Consigne: Recopiez sans rien changer les lignes qui commencent à celle contenant "Click the Asi column header" et finissent à la fin des données, cette première ligne comprise.

Données fournies:

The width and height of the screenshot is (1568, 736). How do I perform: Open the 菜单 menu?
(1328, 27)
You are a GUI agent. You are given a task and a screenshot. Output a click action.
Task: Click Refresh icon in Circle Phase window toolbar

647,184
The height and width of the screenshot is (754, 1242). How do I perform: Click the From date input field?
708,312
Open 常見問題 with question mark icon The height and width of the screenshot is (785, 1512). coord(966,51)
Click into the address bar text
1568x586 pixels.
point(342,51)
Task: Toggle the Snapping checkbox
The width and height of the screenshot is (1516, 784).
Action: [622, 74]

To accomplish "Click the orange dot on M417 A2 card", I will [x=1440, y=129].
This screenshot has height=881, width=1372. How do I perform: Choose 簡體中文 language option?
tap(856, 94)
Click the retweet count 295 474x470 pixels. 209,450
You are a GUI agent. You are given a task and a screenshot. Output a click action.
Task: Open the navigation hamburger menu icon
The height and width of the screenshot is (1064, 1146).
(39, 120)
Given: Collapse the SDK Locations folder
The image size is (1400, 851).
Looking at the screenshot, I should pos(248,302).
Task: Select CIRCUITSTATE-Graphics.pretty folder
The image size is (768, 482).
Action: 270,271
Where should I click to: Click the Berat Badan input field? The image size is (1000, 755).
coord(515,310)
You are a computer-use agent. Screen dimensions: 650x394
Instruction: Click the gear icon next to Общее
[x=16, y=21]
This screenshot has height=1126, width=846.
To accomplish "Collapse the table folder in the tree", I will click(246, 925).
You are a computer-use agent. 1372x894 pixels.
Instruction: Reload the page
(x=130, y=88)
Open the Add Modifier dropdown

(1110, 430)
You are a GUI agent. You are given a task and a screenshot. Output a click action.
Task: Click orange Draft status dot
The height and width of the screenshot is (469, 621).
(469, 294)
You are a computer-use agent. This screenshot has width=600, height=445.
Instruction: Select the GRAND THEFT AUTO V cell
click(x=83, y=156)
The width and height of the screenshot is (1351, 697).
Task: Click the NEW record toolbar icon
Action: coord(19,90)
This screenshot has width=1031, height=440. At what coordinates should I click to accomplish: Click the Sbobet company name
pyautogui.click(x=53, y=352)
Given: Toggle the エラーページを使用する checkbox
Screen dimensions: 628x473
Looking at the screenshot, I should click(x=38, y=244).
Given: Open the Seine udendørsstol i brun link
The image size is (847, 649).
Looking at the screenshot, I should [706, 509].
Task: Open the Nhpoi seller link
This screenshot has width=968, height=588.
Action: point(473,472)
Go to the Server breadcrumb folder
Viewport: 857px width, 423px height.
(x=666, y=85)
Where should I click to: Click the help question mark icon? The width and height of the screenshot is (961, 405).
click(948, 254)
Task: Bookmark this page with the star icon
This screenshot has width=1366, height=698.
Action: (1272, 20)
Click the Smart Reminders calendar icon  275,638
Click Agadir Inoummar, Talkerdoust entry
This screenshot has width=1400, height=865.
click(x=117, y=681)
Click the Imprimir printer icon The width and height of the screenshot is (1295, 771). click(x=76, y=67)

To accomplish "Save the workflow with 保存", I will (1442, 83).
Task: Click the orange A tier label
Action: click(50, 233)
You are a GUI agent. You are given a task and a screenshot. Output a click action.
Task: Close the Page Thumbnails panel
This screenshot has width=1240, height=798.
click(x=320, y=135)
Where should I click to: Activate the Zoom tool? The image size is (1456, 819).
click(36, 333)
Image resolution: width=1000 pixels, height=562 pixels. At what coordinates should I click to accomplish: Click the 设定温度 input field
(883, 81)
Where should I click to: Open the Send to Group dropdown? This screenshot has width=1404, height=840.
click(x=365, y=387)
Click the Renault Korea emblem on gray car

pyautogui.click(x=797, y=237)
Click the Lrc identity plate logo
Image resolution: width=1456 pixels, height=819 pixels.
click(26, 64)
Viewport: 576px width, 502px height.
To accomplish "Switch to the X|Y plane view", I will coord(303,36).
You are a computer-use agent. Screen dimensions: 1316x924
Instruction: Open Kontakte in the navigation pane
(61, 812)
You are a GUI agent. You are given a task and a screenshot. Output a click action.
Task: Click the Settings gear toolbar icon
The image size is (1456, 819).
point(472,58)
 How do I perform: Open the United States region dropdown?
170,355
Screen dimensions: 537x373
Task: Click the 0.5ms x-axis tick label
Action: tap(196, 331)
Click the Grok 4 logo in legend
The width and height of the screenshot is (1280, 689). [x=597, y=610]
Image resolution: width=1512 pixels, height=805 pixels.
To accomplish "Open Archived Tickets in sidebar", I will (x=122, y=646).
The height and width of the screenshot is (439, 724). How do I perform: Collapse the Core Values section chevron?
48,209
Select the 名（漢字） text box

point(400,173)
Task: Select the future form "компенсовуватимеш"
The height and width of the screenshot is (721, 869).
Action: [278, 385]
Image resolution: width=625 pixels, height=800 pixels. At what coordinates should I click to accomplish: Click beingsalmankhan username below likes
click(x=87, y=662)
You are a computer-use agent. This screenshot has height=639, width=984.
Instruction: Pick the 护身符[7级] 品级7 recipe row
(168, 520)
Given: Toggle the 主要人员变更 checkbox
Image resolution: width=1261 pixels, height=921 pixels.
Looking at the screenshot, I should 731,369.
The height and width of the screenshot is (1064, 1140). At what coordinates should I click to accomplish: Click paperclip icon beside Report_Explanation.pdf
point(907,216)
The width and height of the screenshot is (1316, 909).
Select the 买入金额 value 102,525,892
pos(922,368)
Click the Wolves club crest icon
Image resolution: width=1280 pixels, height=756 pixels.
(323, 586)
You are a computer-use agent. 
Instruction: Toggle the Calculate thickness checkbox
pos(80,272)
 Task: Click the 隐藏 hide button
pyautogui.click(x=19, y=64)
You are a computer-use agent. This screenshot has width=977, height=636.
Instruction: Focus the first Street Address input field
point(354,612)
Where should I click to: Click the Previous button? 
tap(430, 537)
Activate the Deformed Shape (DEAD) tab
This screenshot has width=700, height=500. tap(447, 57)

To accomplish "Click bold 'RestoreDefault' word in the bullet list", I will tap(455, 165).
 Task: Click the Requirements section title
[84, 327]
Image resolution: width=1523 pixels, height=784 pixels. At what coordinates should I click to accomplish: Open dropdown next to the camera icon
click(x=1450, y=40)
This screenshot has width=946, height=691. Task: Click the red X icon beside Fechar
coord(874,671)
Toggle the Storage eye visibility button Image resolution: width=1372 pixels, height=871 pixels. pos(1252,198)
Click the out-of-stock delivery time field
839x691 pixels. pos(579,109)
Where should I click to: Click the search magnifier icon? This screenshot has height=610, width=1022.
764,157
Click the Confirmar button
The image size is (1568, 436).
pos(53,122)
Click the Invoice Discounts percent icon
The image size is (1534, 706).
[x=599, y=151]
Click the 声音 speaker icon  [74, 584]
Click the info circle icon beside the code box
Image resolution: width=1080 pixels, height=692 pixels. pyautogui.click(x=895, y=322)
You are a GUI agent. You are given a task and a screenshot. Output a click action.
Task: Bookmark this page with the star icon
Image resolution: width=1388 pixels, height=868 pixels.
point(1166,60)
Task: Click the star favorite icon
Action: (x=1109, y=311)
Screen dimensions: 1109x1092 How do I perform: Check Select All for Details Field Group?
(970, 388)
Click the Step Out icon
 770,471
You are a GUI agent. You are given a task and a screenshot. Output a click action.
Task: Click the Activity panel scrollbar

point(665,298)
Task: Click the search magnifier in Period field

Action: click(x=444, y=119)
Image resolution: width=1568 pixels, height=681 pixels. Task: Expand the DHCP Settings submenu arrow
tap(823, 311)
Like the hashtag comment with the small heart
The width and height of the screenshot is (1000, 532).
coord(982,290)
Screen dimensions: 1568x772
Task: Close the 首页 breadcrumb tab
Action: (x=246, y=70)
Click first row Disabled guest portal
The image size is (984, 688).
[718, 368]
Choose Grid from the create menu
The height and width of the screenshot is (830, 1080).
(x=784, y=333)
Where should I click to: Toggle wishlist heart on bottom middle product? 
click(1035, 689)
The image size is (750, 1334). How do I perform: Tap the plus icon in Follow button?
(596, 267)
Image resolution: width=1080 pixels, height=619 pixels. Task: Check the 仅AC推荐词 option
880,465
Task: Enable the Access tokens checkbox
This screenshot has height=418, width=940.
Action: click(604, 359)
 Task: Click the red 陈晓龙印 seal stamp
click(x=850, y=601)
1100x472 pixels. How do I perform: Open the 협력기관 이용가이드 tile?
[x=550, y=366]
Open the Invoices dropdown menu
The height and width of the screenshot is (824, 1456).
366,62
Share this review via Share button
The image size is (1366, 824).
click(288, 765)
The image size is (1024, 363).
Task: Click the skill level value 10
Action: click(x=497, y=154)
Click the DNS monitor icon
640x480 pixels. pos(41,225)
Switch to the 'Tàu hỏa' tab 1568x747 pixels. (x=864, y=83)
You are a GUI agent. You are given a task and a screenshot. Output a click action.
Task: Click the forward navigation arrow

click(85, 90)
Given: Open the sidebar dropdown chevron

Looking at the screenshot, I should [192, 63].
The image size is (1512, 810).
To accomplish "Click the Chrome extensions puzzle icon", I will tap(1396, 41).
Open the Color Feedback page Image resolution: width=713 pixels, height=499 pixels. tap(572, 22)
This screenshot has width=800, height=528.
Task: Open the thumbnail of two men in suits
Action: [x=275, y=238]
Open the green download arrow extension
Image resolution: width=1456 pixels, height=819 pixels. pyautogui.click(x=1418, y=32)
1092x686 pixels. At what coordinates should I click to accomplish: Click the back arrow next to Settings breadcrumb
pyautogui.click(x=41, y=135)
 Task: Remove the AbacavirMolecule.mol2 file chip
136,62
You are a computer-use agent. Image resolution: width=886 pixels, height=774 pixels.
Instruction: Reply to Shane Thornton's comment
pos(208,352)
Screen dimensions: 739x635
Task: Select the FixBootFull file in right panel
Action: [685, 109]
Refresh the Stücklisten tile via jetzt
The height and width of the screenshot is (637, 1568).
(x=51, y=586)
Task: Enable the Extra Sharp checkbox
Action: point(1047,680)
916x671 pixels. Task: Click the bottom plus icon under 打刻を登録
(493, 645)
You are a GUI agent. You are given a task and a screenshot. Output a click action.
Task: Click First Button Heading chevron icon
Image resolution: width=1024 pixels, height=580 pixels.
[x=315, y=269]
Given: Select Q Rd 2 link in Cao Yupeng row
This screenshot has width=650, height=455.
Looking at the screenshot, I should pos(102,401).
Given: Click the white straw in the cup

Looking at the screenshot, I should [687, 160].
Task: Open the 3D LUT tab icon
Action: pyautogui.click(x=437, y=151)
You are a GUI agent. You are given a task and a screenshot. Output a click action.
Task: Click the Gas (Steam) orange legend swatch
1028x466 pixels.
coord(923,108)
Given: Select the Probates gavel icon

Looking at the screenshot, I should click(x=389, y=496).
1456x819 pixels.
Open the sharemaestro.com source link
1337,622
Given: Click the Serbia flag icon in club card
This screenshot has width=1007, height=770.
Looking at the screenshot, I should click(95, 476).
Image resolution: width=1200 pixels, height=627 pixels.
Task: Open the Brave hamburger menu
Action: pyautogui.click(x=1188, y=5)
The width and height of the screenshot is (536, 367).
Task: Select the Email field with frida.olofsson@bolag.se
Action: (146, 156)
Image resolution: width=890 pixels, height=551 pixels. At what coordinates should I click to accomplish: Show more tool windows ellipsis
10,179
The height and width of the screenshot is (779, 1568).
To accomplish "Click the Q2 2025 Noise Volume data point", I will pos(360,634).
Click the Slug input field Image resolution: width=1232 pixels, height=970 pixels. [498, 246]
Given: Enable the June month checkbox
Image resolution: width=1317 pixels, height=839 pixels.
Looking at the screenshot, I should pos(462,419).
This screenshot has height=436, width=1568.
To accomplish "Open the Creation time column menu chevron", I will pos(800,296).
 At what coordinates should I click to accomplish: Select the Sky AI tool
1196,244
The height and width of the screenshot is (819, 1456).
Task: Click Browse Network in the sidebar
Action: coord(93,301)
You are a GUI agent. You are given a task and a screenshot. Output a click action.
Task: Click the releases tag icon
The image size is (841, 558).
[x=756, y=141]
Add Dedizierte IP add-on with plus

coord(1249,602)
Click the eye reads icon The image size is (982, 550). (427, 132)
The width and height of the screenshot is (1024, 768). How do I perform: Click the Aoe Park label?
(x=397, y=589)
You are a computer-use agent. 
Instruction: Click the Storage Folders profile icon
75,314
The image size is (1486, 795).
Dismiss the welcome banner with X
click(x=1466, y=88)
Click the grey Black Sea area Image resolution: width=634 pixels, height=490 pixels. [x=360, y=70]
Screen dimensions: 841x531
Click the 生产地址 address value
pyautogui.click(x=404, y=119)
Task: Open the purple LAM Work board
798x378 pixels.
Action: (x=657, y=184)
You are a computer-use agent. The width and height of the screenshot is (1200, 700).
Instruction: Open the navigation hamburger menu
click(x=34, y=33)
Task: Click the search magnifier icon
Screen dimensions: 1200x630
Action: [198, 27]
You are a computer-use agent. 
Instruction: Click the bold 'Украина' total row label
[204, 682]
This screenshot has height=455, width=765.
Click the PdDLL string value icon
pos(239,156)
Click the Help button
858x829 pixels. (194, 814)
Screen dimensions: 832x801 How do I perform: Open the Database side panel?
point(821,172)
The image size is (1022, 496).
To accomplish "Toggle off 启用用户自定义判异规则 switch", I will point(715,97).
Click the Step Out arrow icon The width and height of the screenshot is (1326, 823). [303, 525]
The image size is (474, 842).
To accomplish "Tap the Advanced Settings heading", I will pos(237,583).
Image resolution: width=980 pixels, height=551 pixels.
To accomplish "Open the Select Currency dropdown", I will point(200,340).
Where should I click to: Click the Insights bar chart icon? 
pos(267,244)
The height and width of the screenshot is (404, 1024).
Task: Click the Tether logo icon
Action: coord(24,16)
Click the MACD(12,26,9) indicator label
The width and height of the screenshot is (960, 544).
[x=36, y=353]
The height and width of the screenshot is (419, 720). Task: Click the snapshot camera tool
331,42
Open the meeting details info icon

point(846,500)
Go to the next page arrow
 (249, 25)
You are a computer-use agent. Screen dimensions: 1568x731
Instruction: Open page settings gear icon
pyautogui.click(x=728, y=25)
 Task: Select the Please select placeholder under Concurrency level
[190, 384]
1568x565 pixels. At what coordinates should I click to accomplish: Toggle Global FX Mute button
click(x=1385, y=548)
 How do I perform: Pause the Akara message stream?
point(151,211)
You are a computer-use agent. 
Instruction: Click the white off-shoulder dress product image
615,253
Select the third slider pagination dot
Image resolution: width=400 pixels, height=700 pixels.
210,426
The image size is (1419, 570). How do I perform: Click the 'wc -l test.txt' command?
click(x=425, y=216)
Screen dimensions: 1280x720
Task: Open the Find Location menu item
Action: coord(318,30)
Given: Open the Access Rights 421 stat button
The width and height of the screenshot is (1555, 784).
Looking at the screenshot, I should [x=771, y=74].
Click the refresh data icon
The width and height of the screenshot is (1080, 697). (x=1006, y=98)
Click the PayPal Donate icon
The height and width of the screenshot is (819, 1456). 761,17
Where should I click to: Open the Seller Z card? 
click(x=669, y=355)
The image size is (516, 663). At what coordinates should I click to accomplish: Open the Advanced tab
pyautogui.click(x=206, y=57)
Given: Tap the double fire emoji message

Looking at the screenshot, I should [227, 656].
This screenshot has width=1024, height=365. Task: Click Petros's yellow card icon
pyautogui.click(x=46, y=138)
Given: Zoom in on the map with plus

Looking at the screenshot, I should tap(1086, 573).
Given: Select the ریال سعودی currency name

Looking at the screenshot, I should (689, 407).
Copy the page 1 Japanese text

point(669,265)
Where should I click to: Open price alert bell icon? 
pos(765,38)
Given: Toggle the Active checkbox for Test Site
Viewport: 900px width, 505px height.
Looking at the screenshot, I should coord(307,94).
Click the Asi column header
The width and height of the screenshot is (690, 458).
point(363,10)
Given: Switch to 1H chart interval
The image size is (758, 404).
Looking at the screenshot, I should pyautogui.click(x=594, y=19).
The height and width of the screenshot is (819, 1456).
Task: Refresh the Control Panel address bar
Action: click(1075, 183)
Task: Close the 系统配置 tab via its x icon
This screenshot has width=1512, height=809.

Solution:
Click the Asi column header
The width and height of the screenshot is (690, 458).
point(363,10)
Given: Switch to 1H chart interval
The image size is (758, 404).
Looking at the screenshot, I should pyautogui.click(x=594, y=19).
The height and width of the screenshot is (819, 1456).
Task: Refresh the Control Panel address bar
Action: click(1075, 183)
Task: Close the 系统配置 tab via its x icon
This screenshot has width=1512, height=809.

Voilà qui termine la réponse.